(Activity): In the data that follows, count the lines in which the word "computer" occurs, and report that figure alone.
◇ ◇ ◇
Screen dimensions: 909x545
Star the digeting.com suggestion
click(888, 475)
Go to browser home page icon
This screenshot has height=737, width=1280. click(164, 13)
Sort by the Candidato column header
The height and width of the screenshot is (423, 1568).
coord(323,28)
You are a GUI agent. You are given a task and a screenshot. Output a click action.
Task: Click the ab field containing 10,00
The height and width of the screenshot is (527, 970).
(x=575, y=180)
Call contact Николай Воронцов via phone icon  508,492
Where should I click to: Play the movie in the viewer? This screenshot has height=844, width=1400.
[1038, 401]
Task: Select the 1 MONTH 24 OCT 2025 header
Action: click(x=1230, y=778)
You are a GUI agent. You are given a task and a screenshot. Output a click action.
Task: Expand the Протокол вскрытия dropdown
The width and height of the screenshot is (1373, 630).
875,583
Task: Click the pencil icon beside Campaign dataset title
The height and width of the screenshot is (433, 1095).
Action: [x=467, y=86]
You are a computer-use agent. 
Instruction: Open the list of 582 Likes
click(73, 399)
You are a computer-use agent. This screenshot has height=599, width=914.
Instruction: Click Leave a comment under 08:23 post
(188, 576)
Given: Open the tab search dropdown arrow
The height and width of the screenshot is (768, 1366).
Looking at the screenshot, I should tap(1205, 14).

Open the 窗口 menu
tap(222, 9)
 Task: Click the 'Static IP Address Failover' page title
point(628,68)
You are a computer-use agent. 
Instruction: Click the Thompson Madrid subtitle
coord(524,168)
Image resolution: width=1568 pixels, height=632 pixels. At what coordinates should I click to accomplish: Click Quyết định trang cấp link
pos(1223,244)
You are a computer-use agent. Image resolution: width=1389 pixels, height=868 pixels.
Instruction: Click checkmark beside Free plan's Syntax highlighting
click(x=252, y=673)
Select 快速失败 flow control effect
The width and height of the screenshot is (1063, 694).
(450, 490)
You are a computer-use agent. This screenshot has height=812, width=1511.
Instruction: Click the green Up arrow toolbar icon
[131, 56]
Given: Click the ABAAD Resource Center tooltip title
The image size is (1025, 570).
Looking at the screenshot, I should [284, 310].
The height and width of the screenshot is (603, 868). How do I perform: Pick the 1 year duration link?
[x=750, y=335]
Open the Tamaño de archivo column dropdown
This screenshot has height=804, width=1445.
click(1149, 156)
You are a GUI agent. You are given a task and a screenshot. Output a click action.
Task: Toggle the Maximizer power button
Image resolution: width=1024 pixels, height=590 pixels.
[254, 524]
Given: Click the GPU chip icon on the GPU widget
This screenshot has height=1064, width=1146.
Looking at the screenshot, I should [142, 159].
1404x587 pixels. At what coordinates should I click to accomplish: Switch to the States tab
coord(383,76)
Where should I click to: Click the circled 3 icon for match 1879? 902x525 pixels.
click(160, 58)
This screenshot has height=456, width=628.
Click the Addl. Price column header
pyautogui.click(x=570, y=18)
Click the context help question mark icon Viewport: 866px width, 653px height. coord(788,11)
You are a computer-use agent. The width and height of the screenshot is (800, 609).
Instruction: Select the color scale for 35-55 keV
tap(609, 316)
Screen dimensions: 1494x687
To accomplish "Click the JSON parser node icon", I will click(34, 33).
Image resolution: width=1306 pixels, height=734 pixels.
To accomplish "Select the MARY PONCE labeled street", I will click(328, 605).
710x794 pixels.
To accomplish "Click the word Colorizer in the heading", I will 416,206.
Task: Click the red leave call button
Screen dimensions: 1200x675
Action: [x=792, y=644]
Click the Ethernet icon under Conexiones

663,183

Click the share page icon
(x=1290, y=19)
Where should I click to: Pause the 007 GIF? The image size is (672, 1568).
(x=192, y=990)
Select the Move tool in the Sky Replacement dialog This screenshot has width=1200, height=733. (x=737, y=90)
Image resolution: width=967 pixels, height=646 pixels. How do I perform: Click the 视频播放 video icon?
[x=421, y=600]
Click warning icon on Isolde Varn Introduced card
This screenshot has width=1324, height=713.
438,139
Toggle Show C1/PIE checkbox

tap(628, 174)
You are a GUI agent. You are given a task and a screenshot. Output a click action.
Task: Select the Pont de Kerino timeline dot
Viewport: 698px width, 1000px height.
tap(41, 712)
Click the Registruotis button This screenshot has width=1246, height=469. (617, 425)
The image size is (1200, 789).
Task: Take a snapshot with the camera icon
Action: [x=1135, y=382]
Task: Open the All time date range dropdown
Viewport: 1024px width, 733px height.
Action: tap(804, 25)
◇ ◇ ◇
(Your solution): 6